▶ _Try it_
Using the data below, return the stretch from the line that contains "Viewport: 2576px width, 1098px height." through the line that contains "This screenshot has width=2576, height=1308.", both included, exactly as it stands and nothing beyond it.

** Opening Data under study block **

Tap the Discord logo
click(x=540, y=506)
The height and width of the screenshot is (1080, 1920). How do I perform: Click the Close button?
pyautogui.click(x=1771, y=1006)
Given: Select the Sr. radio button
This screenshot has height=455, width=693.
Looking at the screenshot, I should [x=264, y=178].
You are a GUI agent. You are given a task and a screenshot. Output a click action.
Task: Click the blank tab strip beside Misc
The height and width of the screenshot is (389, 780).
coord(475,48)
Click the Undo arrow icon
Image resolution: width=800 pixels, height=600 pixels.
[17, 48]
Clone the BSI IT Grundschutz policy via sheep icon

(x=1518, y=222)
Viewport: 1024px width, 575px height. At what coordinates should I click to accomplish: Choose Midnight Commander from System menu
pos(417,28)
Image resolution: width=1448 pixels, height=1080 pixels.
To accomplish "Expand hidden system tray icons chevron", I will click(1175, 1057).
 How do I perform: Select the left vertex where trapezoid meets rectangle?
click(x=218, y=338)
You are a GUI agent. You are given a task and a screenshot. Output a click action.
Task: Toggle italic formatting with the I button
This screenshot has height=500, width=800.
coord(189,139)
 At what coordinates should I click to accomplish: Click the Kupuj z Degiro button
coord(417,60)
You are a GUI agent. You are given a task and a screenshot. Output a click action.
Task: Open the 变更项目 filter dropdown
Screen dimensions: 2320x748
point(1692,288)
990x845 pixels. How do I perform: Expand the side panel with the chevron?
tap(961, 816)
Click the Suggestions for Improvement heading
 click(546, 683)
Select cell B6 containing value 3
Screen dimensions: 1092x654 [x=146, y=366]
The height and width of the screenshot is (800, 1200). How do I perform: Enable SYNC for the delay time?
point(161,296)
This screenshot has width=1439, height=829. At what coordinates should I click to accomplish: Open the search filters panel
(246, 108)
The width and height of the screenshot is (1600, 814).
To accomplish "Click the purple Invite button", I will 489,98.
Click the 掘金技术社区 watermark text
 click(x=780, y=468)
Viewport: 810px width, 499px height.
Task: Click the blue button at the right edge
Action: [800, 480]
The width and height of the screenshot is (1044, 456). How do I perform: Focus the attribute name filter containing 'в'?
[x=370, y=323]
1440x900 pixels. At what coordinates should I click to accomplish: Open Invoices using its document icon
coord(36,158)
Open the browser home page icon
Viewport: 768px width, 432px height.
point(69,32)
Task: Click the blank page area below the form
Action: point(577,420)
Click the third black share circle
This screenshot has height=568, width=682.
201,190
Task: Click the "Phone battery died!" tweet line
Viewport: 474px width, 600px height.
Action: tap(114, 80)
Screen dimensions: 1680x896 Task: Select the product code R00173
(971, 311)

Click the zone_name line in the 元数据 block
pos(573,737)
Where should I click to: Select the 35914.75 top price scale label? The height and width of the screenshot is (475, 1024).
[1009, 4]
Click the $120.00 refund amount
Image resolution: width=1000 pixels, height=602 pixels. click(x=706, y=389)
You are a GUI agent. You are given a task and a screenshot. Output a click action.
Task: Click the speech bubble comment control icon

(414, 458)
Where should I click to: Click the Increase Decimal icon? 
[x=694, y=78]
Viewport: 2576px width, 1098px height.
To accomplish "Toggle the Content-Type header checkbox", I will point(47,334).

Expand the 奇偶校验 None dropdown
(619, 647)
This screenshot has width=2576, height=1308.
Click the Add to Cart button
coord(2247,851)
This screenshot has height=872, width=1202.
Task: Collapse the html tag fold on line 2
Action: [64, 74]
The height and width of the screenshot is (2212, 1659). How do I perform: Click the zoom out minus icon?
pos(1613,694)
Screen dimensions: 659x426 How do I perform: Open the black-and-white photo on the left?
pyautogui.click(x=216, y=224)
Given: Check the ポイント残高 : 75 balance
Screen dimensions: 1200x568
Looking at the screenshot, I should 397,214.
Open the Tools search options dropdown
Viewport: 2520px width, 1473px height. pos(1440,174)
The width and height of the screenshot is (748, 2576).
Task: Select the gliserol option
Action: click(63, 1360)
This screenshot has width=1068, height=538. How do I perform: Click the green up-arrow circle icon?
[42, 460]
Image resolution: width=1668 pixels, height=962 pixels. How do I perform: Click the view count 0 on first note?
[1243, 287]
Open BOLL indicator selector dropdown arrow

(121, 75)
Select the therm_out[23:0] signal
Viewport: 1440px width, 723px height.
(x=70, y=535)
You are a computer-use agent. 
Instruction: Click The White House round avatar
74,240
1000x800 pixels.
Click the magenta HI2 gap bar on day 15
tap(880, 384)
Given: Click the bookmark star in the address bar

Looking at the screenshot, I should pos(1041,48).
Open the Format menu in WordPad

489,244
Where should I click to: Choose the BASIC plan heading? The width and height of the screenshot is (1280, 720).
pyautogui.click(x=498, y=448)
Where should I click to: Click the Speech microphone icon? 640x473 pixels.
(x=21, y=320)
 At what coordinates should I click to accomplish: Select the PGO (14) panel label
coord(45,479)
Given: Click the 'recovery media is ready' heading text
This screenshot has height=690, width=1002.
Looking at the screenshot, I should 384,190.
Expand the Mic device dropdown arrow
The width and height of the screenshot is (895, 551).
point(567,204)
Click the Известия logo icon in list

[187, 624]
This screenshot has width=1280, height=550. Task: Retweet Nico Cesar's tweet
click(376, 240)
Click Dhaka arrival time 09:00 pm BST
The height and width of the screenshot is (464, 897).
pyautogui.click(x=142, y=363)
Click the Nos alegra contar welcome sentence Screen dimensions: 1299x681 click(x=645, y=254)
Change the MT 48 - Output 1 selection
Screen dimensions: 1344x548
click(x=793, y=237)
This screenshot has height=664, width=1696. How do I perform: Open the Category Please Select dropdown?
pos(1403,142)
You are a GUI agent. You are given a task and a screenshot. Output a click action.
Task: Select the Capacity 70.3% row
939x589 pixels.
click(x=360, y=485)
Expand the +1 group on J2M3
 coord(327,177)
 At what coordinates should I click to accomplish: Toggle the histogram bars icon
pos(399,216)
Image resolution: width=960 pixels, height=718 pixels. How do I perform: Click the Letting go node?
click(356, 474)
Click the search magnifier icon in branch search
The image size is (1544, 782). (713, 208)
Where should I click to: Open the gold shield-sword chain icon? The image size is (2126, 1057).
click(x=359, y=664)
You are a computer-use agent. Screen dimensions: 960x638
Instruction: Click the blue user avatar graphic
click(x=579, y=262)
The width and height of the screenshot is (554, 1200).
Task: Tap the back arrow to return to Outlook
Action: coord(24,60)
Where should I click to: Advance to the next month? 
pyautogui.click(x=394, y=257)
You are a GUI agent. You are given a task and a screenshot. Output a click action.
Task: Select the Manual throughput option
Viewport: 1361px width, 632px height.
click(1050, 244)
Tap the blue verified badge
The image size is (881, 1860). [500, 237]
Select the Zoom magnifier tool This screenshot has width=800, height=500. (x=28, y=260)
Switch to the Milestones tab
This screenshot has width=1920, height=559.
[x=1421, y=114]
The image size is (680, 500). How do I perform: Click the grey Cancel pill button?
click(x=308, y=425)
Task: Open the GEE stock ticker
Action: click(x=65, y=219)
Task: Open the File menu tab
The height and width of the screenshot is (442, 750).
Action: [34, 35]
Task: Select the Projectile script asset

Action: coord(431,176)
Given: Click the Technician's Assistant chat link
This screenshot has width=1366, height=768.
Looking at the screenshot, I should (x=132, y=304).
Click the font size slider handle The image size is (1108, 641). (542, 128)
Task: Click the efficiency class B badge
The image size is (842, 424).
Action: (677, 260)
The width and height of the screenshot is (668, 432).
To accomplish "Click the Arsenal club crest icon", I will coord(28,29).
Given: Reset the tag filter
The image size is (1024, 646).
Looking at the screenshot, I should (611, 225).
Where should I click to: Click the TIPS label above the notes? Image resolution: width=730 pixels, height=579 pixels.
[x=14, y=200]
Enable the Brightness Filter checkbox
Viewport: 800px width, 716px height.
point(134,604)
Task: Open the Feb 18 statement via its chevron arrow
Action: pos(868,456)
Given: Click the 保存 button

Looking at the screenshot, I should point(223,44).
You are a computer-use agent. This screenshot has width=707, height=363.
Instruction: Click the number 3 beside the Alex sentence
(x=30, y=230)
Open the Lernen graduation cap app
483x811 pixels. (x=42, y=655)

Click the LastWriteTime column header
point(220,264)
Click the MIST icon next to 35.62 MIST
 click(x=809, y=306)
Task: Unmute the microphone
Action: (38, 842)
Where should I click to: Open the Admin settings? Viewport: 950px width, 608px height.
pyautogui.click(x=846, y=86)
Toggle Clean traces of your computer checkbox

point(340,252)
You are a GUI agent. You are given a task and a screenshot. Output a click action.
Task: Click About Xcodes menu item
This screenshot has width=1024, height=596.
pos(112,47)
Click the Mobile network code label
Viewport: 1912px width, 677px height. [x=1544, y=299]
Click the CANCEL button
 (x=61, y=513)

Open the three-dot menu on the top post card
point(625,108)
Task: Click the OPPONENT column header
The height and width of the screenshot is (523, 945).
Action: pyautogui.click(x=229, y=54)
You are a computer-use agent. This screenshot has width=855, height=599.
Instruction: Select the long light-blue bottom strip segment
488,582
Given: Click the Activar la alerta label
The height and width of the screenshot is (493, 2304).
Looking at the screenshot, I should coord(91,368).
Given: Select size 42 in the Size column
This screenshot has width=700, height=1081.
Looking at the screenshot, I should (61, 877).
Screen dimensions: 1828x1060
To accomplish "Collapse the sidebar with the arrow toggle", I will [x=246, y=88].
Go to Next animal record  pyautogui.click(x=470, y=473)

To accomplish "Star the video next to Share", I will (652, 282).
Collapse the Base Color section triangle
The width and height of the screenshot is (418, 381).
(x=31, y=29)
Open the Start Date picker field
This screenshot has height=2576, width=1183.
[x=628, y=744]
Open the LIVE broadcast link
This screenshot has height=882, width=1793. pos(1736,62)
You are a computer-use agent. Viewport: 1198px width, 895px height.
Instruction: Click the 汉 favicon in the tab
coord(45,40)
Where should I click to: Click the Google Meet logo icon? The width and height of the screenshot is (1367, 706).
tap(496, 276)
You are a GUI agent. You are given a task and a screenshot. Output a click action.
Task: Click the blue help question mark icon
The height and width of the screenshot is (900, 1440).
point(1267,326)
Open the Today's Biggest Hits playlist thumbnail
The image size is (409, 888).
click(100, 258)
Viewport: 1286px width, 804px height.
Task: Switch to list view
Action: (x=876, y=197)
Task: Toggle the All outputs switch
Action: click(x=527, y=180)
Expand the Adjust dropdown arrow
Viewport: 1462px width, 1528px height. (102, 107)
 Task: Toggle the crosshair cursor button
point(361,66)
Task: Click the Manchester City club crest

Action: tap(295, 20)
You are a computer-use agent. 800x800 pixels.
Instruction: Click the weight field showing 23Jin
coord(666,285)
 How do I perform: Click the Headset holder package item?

** Closing Data under study block **

▶ _Solution to this problem_
Viewport: 2576px width, 1098px height.
To accomplish "Toggle the Content-Type header checkbox", I will point(47,334).

Expand the 奇偶校验 None dropdown
(619, 647)
This screenshot has width=2576, height=1308.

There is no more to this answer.